Secondary lymphoedema may arise from damage to the lymphatic system from cancer treatment either lymph node removal, radiotherapy or surgery or a combination of all three.  Advanced cancer may also, in some situations, cause a blockage to lymph nodes or vessels. Lymphoedema can occur in any area of the body, meaning that the trunk or abdomen or even genitals can be affected.

It is important to recognise the early signs of lymphoedema. Early treatment for lymphoedema can help control swelling and prevent it getting worse. The early signs include:

  • Swelling in part of your body. At first this may come and go and it will often be worse at the end of the day
  • A feeling of heaviness, tightness, soreness or stiffness in the affected area
  • Skin changes over time. For example, your skin may feel tight, shiny and taut
  • Clothing or jewellery feeling tighter than usual

Early assessment and management of lymphoedema are key, if you have had treatment for cancer and you notice any changes with how your affected side feels you should book an assessment. At an assessment appointment the therapist will discuss your symptoms, when they started and the impact it may be having on daily life. They will take measurements of both limbs for comparison and discuss the tools that can be used daily to manage lymphoedema, including skin care and exercise.
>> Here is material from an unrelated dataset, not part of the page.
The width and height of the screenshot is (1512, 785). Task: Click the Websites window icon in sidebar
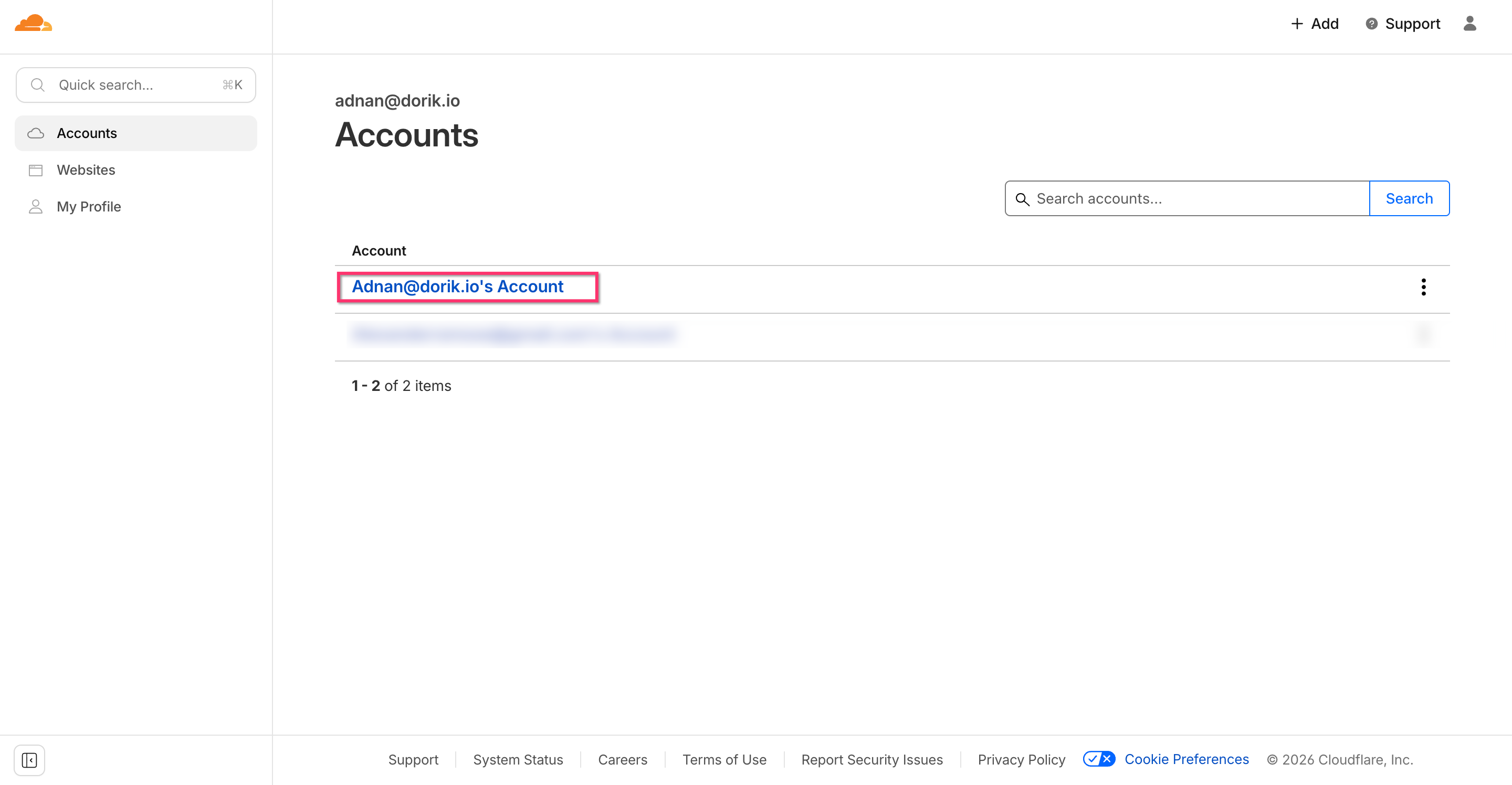36,170
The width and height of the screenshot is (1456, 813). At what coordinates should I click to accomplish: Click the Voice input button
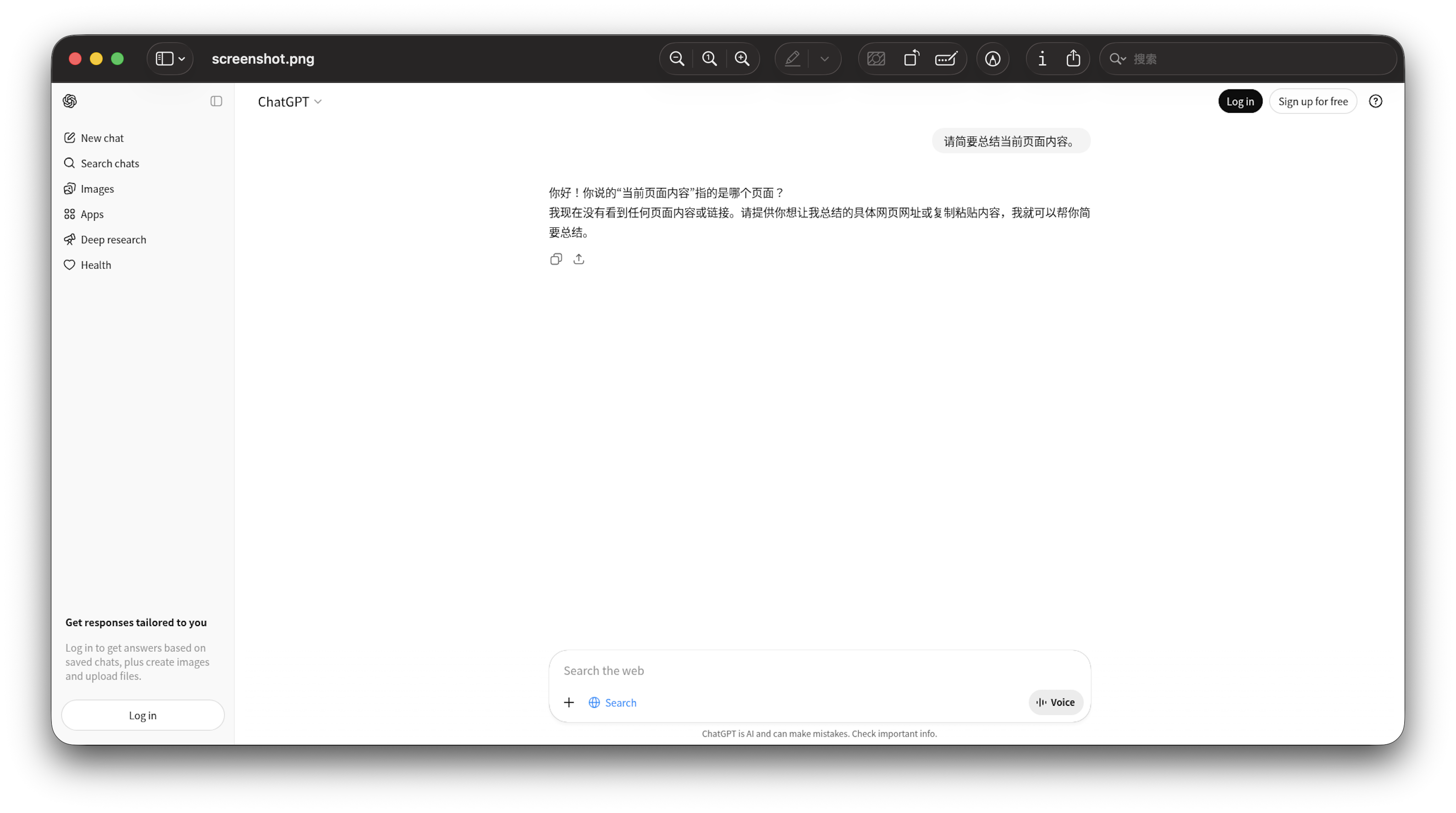[1056, 702]
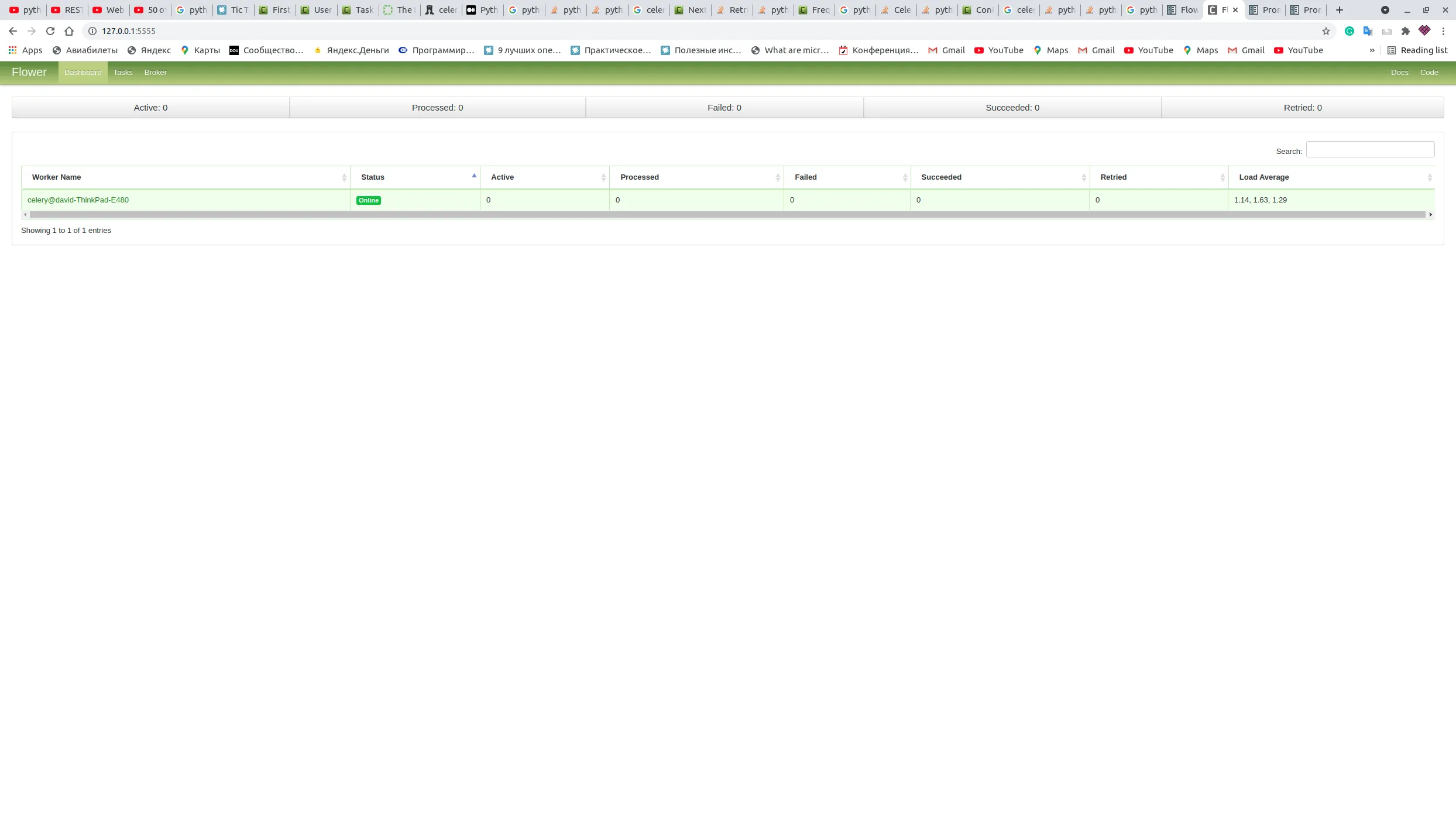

Treatment appointments will involve the therapist discussing how your symptoms are currently, any problems you may be encountering and then treatment using manual lymphatic drainage.

The management of lymphoedema consists of four corner stones:

Manual Lymph Drainage

This treatment consists of stimulation of the lymphatic system, applied through gentle but precise movements of the skin, in order to increase the amount of lymph fluid being drained from an area of congestion.  This very gentle hands on therapy not only has an effect on the lymphatic system but also the body’s nervous system leaving it in a calm, relaxed state.

Skin Care – Skin care is essential in the management of lymphoedema to prevent infection and skin breakdown, daily application of moisturiser, careful nail care and avoiding treatments like waxing or wet shaving to the affected area are vital. The aim is to keep the skin of the affected area soft and supple.

Compression therapy – Compression therapy may be applied by compression bandaging (either by the therapist or the client can be taught to self bandage if needed) or by wearing specially fitted compression garments. Compression garments are available in a variety of styles, so there are lots of options to find the best fit both for a clients lifestyle and also their lymphoedema needs. Generally compression stockings are worn on the leg and compression sleeves on the arm. There are also compression wrap options available as stockings or sleeves may not be suited to every client.

Exercise – Gentle exercise is an essential aspect of managing lymphoedema, as the muscles in the limb can be used as a pump to help move lymph fluid from the affected area. Exercise in water is highly recommended as the pressure of the water itself also has a beneficial impact on the lymphatic system, eg aqua aerobics or aqua lymphatic therapy. Exercise such as Tai Chi, yoga and Pilates are also highly recommended. Clients who wear compression should wear their garment while exercising and ensure they are adequately hydrated.

The lymhoedema service at the Hope centre has 2 Dr. Vodder trained and MLD Ireland registered therapists, providing a service 3 days per week. Should you have any queries or concerns regarding lymphoedema please don’t hesitate to contact the centre.

This year we have received funding through the National Cancer Control Programme to support us in the delivery of our Manual Lymphatic Drainage (MLD) service.  This is a very welcome development and we are delighted to receive the funds.  The Hope Cancer Support Centre is also one of the chosen centres in the Country to be included in a new initiative looking at measuring the impact the provision of MLD services has on clients and their quality of living.  This is the first time that this approach has been taken with the locally based Cancer Support Centres.  We are looking forward to taking part in this study with the National Cancer Control Programme of the HSE.